# Windy spring day



## MadHouse (Oct 3, 2019)

A beautiful sunny, but windy day here.
The chickens got to have a free range walk, with their butt feathers all over the place...









Becky Pecky and Gonazlo in the wilds.









BFFs cuddling

















Willow eating









And Johnny Depp, I mean, Jeffrey with his eyepatch. He is currently treated for pinkeye. The bandana keeps out sun, wind and debris.


----------



## MellonFriend (Aug 8, 2017)

What a happy flock and herd 😘. We're getting some major butt feather ruffling wind here today too. 

All that Jeffery needs is a big pirate hat and a parrot on his shoulder! 😂


----------



## Cedarwinds Farm (Dec 2, 2019)

Everyone looks so happy! Hurray for sunshine!


----------



## Cedarwinds Farm (Dec 2, 2019)

MellonFriend said:


> What a happy flock and herd 😘. We're getting some major butt feather ruffling wind here today too.
> 
> All that Jeffery needs is a big pirate hat and a parrot on his shoulder! 😂


Perhaps a chicken on his shoulder?


----------



## Kaitlyn (Jan 20, 2021)

Loving this weather! Personally my favourite kind. Wind with sunshine! My little ones are enjoying it quite a bit as well, running around and doing flips. Haha!


----------



## MadHouse (Oct 3, 2019)

MellonFriend said:


> What a happy flock and herd 😘. We're getting some major butt feather ruffling wind here today too.
> All that Jeffery needs is a big pirate hat and a parrot on his shoulder! 😂


Thanks! 💜 Heehee!


Caileigh Jane Smith said:


> Everyone looks so happy! Hurray for sunshine!


Thank you! ❤ 


Caileigh Jane Smith said:


> Perhaps a chicken on his shoulder?


😂 


Kaitlyn said:


> Loving this weather! Personally my favourite kind. Wind with sunshine! My little ones are enjoying it quite a bit as well, running around and doing flips. Haha!

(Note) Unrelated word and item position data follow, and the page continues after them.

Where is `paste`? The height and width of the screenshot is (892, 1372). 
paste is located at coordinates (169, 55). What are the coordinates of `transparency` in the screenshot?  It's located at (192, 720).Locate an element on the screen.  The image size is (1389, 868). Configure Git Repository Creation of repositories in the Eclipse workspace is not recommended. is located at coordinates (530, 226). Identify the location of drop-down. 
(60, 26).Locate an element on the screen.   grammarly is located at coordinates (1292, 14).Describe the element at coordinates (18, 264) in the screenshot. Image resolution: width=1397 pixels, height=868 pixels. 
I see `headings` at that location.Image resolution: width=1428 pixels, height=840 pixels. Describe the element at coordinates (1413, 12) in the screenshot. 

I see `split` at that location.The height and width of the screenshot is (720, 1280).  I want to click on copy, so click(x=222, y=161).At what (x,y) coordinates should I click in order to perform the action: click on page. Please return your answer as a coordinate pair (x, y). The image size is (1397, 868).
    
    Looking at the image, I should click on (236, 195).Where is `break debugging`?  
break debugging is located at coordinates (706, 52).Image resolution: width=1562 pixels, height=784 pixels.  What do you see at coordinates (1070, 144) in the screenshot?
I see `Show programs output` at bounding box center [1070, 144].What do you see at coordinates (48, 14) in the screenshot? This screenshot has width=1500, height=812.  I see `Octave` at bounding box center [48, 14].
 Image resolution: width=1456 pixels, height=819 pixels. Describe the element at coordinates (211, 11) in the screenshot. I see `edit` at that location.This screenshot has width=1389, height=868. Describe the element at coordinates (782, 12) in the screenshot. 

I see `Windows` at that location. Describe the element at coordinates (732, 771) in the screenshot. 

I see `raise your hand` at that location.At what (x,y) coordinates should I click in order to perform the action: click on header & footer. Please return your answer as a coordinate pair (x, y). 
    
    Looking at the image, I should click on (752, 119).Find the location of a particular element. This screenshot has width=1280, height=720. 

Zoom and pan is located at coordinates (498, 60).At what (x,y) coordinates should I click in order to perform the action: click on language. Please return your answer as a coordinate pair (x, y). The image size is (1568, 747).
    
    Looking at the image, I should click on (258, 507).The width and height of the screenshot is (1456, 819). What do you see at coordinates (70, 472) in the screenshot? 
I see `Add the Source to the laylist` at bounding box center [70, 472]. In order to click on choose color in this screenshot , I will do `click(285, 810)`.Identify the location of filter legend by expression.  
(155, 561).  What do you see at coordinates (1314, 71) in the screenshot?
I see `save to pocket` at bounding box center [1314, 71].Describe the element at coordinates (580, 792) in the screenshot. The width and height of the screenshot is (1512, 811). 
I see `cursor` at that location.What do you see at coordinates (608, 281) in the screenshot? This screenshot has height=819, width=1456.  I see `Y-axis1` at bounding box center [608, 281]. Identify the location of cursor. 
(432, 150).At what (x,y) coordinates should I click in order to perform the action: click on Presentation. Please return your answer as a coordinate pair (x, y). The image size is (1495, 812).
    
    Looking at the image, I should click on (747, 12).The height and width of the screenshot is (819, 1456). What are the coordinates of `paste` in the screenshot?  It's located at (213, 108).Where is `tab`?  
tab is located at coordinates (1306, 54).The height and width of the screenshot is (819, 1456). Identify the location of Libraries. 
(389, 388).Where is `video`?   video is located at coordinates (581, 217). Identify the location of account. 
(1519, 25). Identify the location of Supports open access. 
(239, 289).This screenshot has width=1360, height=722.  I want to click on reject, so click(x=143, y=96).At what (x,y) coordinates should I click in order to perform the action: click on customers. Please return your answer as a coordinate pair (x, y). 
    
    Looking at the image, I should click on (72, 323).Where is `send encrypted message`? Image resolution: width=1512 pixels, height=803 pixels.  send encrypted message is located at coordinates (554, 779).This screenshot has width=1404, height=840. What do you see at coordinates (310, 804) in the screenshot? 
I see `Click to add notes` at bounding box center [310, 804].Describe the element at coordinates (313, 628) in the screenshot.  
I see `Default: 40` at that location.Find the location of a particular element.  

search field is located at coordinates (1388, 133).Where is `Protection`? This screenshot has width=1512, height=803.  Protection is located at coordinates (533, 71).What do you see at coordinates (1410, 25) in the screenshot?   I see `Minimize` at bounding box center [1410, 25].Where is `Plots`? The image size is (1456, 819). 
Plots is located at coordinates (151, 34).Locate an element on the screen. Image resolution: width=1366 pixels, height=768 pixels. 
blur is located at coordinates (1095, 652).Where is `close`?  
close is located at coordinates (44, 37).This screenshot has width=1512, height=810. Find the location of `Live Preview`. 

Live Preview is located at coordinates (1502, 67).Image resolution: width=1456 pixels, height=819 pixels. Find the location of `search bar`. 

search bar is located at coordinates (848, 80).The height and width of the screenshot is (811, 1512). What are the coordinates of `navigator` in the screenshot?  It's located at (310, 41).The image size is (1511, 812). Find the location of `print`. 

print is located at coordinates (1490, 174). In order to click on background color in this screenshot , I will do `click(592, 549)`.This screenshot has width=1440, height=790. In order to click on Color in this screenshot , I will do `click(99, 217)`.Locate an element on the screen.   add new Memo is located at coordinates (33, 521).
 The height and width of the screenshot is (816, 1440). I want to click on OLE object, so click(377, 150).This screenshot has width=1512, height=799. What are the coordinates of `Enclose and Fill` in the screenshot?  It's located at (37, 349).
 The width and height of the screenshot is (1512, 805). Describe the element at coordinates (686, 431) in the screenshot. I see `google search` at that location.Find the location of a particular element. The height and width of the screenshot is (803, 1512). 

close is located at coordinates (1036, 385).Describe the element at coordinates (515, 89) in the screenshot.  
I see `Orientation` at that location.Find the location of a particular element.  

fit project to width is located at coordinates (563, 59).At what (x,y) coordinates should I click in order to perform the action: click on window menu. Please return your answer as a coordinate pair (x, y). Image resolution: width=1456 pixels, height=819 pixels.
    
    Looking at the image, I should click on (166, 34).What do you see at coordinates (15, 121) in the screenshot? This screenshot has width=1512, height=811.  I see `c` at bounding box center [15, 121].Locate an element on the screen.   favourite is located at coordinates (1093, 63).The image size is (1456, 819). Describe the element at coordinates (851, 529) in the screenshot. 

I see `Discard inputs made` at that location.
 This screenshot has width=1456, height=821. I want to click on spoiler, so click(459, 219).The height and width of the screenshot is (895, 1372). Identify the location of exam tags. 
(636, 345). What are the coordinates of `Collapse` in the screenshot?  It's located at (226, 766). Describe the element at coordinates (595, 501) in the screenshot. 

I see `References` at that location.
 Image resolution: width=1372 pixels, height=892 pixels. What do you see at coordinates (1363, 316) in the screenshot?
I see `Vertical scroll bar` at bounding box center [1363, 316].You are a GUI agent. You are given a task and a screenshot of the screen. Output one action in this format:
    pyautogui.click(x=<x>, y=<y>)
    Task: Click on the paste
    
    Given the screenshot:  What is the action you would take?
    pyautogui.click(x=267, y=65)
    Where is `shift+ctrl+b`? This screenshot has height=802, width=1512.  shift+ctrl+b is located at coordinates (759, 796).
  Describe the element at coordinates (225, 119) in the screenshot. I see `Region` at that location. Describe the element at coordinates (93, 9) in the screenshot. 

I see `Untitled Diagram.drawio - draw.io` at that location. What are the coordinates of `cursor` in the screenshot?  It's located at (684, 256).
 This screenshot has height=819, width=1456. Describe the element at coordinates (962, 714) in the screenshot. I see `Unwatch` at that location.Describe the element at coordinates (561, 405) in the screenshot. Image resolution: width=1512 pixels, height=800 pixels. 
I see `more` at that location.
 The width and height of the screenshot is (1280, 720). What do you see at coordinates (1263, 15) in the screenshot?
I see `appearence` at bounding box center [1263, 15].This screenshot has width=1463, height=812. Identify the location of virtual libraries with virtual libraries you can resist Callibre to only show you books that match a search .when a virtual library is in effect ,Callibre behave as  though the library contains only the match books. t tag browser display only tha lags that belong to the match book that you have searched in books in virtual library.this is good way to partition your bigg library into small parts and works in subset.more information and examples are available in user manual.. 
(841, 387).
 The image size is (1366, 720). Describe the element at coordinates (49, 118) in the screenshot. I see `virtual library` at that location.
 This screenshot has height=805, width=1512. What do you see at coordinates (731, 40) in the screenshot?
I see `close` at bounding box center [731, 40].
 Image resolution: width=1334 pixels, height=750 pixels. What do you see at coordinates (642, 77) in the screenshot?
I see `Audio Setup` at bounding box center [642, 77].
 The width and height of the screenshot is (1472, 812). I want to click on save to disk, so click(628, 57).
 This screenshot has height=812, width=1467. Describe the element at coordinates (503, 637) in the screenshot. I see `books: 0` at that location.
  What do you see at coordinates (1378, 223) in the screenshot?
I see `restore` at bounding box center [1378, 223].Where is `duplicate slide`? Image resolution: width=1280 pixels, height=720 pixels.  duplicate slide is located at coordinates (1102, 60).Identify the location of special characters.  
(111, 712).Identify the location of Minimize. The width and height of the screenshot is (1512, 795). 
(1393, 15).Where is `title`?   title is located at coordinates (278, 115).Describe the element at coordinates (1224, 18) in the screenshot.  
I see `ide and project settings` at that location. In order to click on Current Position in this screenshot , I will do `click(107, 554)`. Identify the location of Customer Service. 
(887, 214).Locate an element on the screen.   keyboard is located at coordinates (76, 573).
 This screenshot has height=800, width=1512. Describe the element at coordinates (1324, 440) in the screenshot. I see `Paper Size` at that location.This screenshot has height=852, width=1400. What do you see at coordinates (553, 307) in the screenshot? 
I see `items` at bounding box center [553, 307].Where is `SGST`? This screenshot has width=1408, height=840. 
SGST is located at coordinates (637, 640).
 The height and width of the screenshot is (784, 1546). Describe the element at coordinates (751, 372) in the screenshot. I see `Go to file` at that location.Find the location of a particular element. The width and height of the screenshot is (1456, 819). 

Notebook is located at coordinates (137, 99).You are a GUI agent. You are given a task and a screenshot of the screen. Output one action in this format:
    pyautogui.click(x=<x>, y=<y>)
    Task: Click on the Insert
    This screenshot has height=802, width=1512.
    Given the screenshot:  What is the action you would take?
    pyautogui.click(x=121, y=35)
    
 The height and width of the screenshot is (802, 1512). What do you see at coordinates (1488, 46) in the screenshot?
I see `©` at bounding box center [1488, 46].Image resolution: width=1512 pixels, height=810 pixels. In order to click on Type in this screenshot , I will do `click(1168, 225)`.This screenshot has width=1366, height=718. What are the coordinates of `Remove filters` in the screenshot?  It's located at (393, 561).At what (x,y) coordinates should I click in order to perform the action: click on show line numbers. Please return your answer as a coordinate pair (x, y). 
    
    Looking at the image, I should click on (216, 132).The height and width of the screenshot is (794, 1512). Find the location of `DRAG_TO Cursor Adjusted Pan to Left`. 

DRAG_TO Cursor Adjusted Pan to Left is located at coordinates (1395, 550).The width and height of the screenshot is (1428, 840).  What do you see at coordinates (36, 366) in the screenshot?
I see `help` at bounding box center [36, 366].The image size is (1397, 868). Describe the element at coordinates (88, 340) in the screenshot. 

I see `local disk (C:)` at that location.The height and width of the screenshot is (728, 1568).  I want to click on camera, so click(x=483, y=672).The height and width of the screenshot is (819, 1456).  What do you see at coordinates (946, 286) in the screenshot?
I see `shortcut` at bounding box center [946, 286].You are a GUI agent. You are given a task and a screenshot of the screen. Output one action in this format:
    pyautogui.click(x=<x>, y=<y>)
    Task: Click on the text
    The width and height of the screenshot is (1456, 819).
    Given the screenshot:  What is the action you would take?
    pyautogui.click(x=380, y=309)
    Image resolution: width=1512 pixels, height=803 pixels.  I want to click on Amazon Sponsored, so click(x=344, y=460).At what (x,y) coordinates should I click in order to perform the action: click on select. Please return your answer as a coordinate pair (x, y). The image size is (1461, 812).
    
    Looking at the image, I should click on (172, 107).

That would be so nice to see! 😊


----------



## JML Farms (Jan 1, 2021)

I love spring days like this, but I can't believe u have snow still on the ground! We had a cold front blow through yesterday. Thus morning it was 40 this evening it is breezy and 80s!


----------



## Lil Boogie (Mar 24, 2021)

Aww look at him! hes a big boy! Its really windy here too & kinda cold well i say cold but its only like 54F Lol


----------



## MadHouse (Oct 3, 2019)

Lil Boogie said:


> Aww look at him! hes a big boy! Its really windy here too & kinda cold well i say cold but its only like 54F Lol





JML Farms said:


> I love spring days like this, but I can't believe u have snow still on the ground! We had a cold front blow through yesterday. Thus morning it was 40 this evening it is breezy and 80s!


Yes, spring is slow to come here, but apparently last night was out last cold night. It got to 55*F today!


----------



## MadHouse (Oct 3, 2019)

It’s just as windy today, but my one eyed buckaneer didn’t care for staying in the sheltered place I made for him. He yelled and begged, so I let him out in the yard. He ran and ran and ran, with his bandana waving ... it was a beautiful sight. (No picture, sorry). We threw caution to the wind, haha. He got all the other goats dancing with joy.


----------



## toth boer goats (Jul 20, 2008)

They all look happy.


----------



## Aasiya (Apr 30, 2020)

Wow I'm jealous of your weather lol.its hellishly hot here..keep needing to refill the water buckets!...managed to dry some hay though! 
Ps: love your flocks name!..I had a hen called Clucky, and we named her companion Lucky...your Becky and Pecky reminded me of them😊


----------